In 1895 Percy's brother Lionel encouraged him to settle in Melbourne and take classes in drawing at the National Gallery School but after a few months he went home. In 1897 he returned to Melbourne and began to draw for the illustrated press, continuing to paint, particularly around Heidelberg. On 23 March 1907 at Collingwood he married Jessie Hammon, daughter of a Creswick storekeeper. For some years he worked in the Sun Art studios in Bourke Street with Cyril Dillon.

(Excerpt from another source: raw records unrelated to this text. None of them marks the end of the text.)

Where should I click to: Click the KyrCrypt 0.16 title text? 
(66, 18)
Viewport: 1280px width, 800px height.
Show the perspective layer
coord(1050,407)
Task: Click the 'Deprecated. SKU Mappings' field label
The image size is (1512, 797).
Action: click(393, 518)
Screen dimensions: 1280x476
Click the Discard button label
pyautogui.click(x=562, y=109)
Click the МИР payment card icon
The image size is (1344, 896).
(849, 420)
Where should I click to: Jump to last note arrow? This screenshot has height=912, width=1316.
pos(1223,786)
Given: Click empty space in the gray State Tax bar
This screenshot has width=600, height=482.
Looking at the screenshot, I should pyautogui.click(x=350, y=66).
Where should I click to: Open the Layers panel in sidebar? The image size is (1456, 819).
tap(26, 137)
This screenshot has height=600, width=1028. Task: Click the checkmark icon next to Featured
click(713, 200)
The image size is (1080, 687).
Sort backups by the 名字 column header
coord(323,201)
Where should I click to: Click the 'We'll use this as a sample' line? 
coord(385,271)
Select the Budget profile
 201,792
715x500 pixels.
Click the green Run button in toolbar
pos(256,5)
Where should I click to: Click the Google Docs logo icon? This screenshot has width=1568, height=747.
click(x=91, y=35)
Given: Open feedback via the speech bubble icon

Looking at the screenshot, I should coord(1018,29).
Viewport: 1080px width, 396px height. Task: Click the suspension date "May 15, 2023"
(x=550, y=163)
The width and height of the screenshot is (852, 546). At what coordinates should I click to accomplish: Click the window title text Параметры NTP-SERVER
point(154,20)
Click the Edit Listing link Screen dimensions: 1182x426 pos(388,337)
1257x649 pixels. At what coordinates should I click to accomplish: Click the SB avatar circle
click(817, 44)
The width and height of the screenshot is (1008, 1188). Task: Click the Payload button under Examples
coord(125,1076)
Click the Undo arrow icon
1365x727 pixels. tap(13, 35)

At Lionel's suggestion he moved to Sydney in 1917 when he took over from Lionel as the principal illustrator for the New South Wales Bookstall Co., working on thirty-three of their books between 1919 and 1926, including stories by 'Steele Rudd' and Vance Palmer. A charming Bohemian who enjoyed the company of convivial friends, Percy was the least ambitious of the Lindsays and the most competent painter in the family. His best works are in the Ballarat gallery. An exhibition of his etchings was held in the Macquarie Galleries, Sydney, in March 1929. Predeceased by his wife and survived by their son, Percy Lindsay died at North Sydney on 21 September 1952 and was cremated. His artist friends at the funeral gave three cheers for the departed.
Two of Percy's works are on display at the Creswick Museum.